Royal Dutch Shell Plc and Murphy Oil Corp. began evacuating non-essential workers from the U.S. Gulf of Mexico (GoM) on June 4 because of the threat from Tropical Storm Cristobal.

Shell said production and drilling operations in the U.S.-regulated northern GoM were unaffected despite the evacuations.

Gulf Coast spot gasoline prices have not significantly gained, traders said. CBOB gasoline in the region traded June 4 at 12.50 cents per gallon below the futures benchmark , little changed from June 3.

Shell and Murphy’s announcements brings the number of companies removing workers from the GoM to five because of Cristobal, which is forecast to pass through offshore oil production areas in the northern GoM over the weekend, according to the U.S. National Hurricane Center.

Cristobal has weakened in Mexico’s Bay of Campeche but is expected to strengthen before striking the Louisiana coast by early June 8.

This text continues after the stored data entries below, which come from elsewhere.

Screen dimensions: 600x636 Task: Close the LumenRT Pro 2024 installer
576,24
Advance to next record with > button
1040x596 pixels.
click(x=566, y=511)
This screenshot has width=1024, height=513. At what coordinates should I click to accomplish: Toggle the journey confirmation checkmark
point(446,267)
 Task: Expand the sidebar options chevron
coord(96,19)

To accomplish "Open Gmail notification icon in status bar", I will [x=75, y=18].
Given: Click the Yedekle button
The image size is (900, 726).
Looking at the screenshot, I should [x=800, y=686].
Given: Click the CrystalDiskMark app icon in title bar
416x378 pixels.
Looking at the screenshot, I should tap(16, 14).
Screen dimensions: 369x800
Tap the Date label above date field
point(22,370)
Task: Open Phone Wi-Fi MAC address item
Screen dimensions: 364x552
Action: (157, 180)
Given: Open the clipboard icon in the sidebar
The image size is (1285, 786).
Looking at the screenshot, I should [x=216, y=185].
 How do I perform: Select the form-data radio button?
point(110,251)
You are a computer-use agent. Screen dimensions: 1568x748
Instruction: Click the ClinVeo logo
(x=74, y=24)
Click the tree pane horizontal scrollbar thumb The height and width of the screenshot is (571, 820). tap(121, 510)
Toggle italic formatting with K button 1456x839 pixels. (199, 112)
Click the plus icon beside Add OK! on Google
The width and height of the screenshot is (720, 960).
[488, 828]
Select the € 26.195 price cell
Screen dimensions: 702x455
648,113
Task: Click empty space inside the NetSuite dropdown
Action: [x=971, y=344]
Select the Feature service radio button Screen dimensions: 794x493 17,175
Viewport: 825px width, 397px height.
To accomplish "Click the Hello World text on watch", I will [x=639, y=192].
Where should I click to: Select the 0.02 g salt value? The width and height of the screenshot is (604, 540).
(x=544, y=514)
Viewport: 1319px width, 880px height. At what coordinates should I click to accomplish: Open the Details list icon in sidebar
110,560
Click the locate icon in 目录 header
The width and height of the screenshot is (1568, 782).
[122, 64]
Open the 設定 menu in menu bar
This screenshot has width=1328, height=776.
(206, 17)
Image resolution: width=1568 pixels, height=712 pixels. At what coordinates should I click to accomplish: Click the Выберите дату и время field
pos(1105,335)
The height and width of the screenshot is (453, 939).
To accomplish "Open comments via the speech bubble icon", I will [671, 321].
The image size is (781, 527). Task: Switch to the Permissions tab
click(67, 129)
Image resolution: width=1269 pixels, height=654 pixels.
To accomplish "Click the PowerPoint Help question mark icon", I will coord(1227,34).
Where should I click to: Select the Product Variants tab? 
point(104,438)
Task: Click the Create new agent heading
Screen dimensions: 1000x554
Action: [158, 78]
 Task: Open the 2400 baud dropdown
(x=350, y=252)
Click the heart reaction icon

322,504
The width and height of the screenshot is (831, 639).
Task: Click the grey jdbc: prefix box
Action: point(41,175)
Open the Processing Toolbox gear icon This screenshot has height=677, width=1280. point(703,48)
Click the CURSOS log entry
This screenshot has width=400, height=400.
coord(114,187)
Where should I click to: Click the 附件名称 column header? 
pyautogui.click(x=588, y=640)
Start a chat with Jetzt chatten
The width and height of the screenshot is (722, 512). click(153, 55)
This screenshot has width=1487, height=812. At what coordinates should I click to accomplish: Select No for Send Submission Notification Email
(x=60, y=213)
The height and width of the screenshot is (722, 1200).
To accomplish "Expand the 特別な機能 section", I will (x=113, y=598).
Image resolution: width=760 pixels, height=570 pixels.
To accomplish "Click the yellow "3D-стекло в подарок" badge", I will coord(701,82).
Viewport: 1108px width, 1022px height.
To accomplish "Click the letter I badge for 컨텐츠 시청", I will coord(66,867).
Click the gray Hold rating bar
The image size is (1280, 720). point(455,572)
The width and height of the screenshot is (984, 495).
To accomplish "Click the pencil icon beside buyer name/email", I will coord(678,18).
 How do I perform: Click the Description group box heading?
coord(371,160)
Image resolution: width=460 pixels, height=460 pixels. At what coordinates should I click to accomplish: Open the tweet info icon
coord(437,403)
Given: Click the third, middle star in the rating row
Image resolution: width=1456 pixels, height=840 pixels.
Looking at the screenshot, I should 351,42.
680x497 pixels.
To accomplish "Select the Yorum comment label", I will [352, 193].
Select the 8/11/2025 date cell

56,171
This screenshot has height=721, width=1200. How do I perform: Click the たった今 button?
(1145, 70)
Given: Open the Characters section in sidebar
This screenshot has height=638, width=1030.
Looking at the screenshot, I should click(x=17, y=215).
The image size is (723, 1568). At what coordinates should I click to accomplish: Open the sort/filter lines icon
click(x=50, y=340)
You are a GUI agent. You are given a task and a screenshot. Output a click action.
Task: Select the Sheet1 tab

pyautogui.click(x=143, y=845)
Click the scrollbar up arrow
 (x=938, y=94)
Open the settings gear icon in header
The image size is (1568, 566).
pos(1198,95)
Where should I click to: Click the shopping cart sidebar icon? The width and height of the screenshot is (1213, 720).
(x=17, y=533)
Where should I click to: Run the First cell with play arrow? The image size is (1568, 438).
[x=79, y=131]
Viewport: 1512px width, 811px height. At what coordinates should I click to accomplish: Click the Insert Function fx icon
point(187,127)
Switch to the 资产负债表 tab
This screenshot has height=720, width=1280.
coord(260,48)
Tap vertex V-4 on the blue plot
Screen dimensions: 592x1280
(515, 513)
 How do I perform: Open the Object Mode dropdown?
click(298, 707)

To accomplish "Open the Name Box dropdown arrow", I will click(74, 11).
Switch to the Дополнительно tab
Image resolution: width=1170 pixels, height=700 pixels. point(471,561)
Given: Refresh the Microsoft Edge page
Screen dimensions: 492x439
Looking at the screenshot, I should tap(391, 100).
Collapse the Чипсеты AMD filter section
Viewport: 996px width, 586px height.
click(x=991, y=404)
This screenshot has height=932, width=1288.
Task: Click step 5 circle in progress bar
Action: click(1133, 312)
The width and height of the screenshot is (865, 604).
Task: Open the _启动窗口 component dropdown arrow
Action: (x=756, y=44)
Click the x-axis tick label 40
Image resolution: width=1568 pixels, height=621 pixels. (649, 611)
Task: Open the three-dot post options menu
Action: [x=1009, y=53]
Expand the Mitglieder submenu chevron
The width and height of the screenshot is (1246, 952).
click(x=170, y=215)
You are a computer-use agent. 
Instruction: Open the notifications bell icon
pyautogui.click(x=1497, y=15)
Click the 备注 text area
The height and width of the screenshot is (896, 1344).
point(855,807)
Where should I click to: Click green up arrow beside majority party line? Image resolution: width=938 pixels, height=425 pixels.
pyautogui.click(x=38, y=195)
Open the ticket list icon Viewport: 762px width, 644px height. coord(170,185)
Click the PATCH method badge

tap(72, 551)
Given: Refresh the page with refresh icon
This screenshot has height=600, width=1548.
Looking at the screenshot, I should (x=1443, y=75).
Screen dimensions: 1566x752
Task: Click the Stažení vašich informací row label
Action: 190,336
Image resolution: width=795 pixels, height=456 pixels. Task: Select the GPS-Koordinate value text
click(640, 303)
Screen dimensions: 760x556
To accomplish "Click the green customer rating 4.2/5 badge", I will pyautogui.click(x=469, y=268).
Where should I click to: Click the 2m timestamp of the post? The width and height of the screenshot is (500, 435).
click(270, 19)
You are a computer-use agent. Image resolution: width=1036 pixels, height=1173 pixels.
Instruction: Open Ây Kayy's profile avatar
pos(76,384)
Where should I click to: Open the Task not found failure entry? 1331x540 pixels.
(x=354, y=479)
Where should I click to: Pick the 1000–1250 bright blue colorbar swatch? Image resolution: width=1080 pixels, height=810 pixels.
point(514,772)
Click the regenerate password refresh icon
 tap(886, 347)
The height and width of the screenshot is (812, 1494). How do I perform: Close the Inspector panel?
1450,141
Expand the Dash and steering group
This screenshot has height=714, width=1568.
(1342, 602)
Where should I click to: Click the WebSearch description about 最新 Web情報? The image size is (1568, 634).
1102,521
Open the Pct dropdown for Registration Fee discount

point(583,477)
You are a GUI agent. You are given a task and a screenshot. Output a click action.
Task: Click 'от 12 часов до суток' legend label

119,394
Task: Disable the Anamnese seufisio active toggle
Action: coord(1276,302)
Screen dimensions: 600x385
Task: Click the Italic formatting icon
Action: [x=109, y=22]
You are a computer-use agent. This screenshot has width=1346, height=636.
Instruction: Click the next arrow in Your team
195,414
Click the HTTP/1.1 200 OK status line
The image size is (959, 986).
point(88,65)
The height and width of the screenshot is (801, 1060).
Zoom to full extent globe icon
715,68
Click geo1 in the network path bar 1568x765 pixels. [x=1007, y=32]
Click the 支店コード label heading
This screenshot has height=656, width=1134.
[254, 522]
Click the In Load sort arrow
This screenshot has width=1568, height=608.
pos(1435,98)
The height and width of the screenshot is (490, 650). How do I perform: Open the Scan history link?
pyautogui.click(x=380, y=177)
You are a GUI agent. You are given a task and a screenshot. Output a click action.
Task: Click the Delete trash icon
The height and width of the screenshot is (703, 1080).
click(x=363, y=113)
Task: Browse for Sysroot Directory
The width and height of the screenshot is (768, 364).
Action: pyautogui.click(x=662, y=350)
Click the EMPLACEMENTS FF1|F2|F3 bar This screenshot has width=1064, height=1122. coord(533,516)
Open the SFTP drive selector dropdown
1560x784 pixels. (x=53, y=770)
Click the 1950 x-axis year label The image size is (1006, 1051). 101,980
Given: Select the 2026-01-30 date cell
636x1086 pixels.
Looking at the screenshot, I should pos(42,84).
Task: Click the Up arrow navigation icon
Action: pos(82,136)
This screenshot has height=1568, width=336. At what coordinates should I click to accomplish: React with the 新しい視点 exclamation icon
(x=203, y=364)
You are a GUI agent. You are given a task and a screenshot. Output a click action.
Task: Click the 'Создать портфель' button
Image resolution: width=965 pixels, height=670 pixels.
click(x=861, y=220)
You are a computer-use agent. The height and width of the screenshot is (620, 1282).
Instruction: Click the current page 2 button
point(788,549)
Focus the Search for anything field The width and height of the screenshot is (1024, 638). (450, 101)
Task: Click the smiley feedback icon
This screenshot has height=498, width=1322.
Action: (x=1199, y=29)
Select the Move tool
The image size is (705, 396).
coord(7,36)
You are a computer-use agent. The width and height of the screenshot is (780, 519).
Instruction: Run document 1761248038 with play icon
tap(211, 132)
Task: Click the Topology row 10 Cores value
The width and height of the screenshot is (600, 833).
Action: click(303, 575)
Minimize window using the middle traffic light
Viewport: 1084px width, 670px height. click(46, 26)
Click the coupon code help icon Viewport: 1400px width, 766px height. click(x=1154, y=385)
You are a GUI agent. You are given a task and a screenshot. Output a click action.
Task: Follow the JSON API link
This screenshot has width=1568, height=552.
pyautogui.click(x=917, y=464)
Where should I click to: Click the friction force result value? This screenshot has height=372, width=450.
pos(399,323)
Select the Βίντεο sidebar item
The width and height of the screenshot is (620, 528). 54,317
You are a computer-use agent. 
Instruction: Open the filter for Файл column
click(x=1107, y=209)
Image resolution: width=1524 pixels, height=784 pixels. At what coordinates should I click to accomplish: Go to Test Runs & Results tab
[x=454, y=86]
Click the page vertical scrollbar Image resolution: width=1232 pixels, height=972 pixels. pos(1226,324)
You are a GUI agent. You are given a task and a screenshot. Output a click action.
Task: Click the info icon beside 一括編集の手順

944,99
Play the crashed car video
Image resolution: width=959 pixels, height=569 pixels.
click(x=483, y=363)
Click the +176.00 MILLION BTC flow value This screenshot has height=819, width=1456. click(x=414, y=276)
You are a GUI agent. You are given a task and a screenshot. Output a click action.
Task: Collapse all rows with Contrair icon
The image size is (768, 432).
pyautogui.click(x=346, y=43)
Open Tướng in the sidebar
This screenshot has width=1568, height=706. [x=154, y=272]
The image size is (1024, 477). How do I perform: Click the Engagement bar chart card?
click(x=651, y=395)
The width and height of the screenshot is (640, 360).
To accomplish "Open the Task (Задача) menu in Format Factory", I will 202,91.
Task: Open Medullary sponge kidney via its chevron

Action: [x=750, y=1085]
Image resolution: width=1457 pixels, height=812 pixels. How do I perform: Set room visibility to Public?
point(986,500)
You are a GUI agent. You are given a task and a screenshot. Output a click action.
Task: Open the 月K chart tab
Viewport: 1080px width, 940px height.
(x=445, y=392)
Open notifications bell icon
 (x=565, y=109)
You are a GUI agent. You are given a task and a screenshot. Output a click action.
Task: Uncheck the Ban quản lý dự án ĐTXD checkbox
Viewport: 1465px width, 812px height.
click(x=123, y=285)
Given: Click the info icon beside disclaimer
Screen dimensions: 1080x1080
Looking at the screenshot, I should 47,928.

BP Plc said June 3 workers were being evacuated as it shuts in production at its Thunder Horse, Na Kika and Atlantis platforms. The company is also pulling non-essential workers from the Mad Dog platform, but production was unaffected.

Norwegian state-oil company Equinor ASA and Occidental Petroleum Corp. began evacuating non-essential workers June 3. Equinor plans to shut the Titan platform June 5, if necessary.

The Louisiana Offshore Oil Port LLC (LOOP), Exxon Mobil Corp., Chevron Corp. and Hess Corp. said their operations were normal.